Mitigating Social Biases of Pre-trained Language Models via Contrastive Self-Debiasing with Double Data Augmentation

Introduction:

Currently, pre-trained language models (PLMs) are widely applied in the field of natural language processing, but they have the problem of inheriting and amplifying social biases present in the training corpora. Social biases may lead to unpredictable risks in real-world applications of PLMs, such as automatic job screening systems tending to assign jobs requiring logical skills (e.g., doctors, programmers) to males and jobs requiring caring abilities (e.g., nurses, nannies) to females due to gender bias; medical systems may exhibit racial bias, calculating that Black patients appear more “frail” than White patients at the same risk level. Therefore, mitigating social biases encoded in PLMs has become a meaningful and challenging research area.

Paper Source:

This paper was published in Issue 332 of the authoritative journal Artificial Intelligence in 2024. The first author is Yingji Li, the second author is Mengnan Du, and the remaining authors are from the College of Computer Science and Technology at Jilin University, the Department of Data Science at New Jersey Institute of Technology, the School of Artificial Intelligence at Jilin University, and the Key Laboratory of Computer-Aided Design and Computer Graphics of the Ministry of Education.

Research Content and Innovations:

This paper proposes a Contrastive Debiasing Model (CD3) that effectively mitigates social biases encoded in PLMs through two stages: double data augmentation and contrastive self-debiasing.

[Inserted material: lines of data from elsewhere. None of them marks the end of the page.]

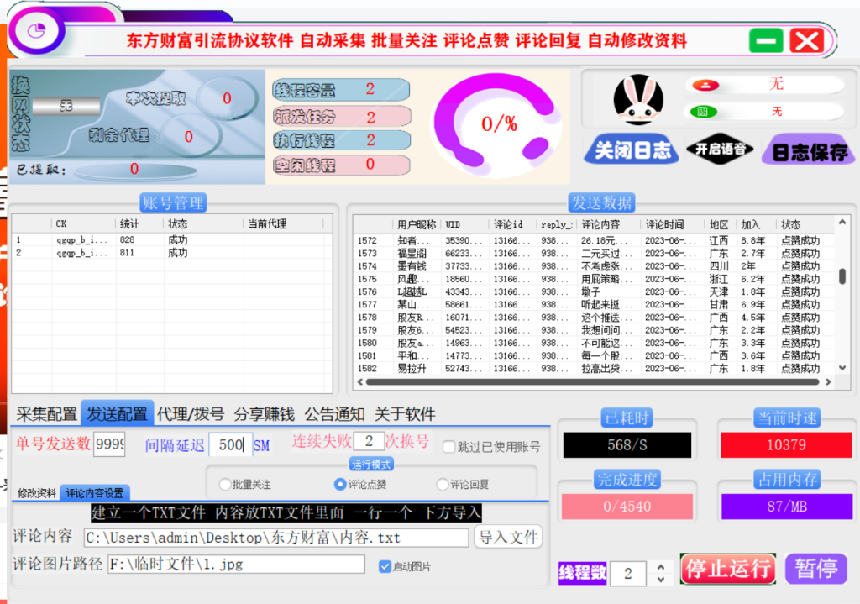Viewport: 860px width, 604px height.
Task: Click the 导入文件 import file button
Action: (x=507, y=536)
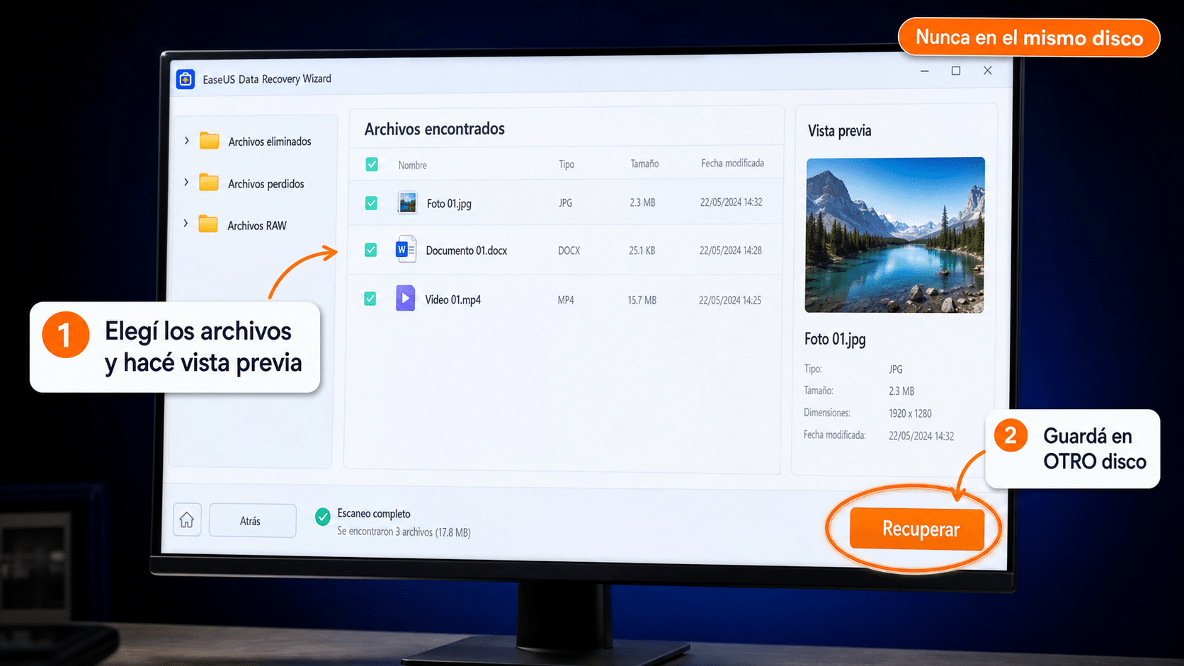Go back with the Atrás button
Viewport: 1184px width, 666px height.
(x=252, y=521)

The double data augmentation stage first performs the first round of augmentation on the original corpus using sensitive attribute words (e.g., male/female) to obtain positive sample pairs. Then, it automatically searches for bias prompts that maximize the difference in PLM encodings across different demographic groups and concatenates them with the first-round augmented samples to perform the second round of data augmentation. This method breaks the limitations of previous data augmentation methods that relied on human expertise.

The contrastive self-debiasing stage utilizes the augmented corpus to train a pluggable debiasing adapter through contrastive learning, mapping the sentence representations of the PLM from the original biased space to a debiased new space without updating the PLM’s parameters. This adapter is widely applicable to any PLM model, saving substantial computational resources while preserving the PLM’s language modeling capabilities.

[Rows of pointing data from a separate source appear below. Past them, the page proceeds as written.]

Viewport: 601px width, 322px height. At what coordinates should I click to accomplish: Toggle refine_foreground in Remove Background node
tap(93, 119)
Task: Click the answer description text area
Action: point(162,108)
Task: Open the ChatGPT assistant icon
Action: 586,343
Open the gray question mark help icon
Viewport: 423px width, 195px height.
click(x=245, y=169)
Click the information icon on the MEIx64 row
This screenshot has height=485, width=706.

The paper evaluates the gender and racial debiasing effects on multiple real-world datasets and fairness metrics. The experimental results demonstrate that, compared to baseline models, CD3 achieves excellent debiasing performance on BERT, ALBERT, and ROBERTA while retaining the PLMs’ language modeling capabilities.

Research Process and Methods:

I. Double Data Augmentation

1) Perform the first round of data augmentation on the original corpus by replacing sensitive attribute words to obtain positive sample pairs.

2) Automatically search for bias prompts: For each positive sample pair, find the prompt sequence within a given search space that maximizes the distance between the sentence representations as the bias prompt. Specifically, in each iteration, calculate the cosine similarity of sentence representations for the current prompt candidates, select the Top K with the smallest similarity as the result for this iteration, and concatenate them with the candidates for the next iteration. Repeat until the end of iterations.

3) Concatenate the obtained bias prompts with the first-round augmented positive sample pairs to obtain the final augmented corpus.

II. Contrastive Self-Debiasing

1) Input the augmented corpus into the PLM encoder to obtain sentence representations.

2) Use a trainable adapter G to map the sentence representations from the original space to a new space, outputting the debiased sentence representations.

3) Input the debiased representations of positive sample pairs into a contrastive loss function, which aims to minimize the distance between debiased representations of positive pairs and maximize the distance from other samples.

4) Train the parameters of the adapter G through contrastive learning, enabling G to filter out social biases from the PLM’s encoding space.

5) After training, the adapter G can be widely applied to any PLM model to remove social biases before downstream tasks.

Highlights:

1) The double data augmentation strategy, by automatically searching for bias prompts, further enhances the bias between positive sample pairs from different demographic groups, breaking the limitations of relying on human prior knowledge.

2) The debiasing adapter does not need to access the internal structure and parameters of the PLM; it only trains lightweight adapter parameters to complete debiasing, saving substantial computational resources without affecting the PLM’s language modeling capabilities.

3) On multiple real-world datasets and evaluation metrics, both gender and racial debiasing achieve excellent and stable performance, demonstrating strong generalization abilities.

This paper discusses the challenge of racial bias in PLMs, pointing out that the current sensitive attribute words cannot fully cover racial biases, leading to most existing methods focusing on gender bias and struggling to generalize to other social biases. The authors’ proposed debiasing strategy alleviates the reliance on human expertise to some extent, providing new insights for better addressing racial biases.